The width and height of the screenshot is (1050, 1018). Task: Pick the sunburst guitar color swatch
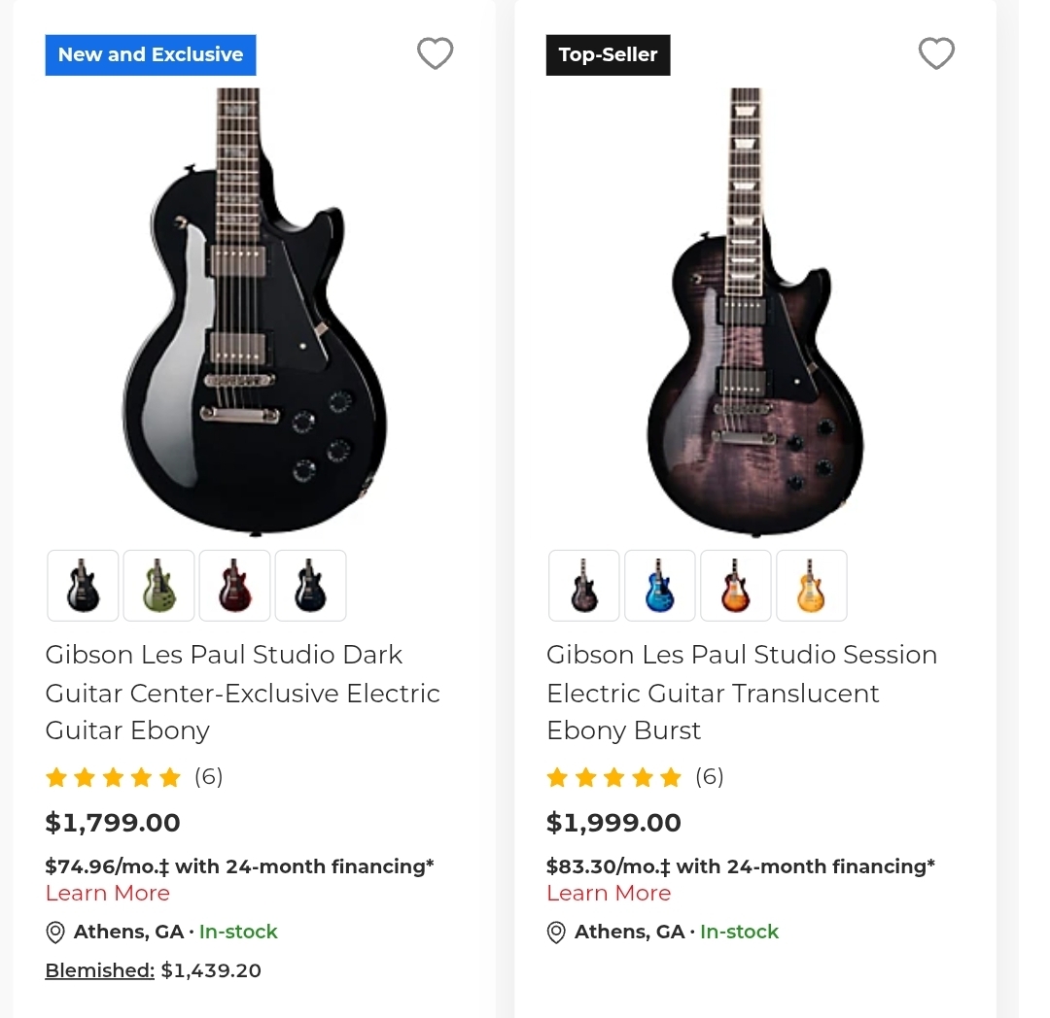click(x=735, y=586)
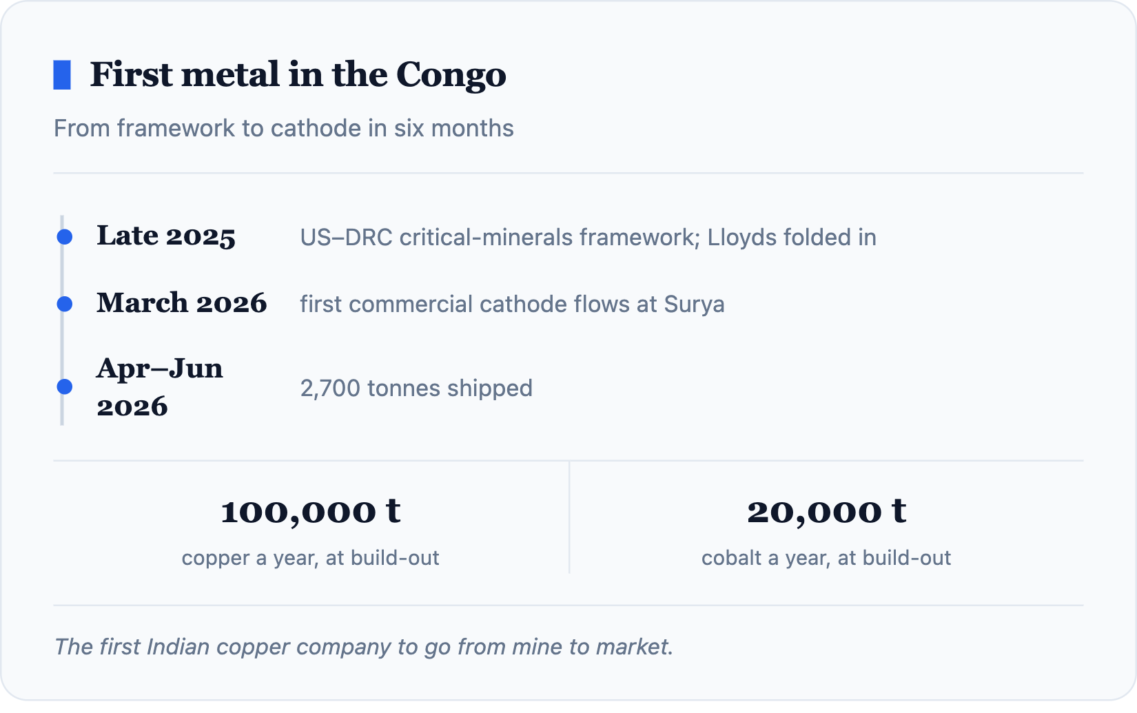1137x713 pixels.
Task: Click 'copper a year, at build-out' caption
Action: [311, 557]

━━━━

No picture belongs in the answer; the rest of the records must be repeated exactly.

**SOLUTION TO THIS PROBLEM:**
The width and height of the screenshot is (1050, 1018). Task: Pick the sunburst guitar color swatch
click(x=735, y=586)
1137x713 pixels.
Task: Click 'copper a year, at build-out' caption
Action: [311, 557]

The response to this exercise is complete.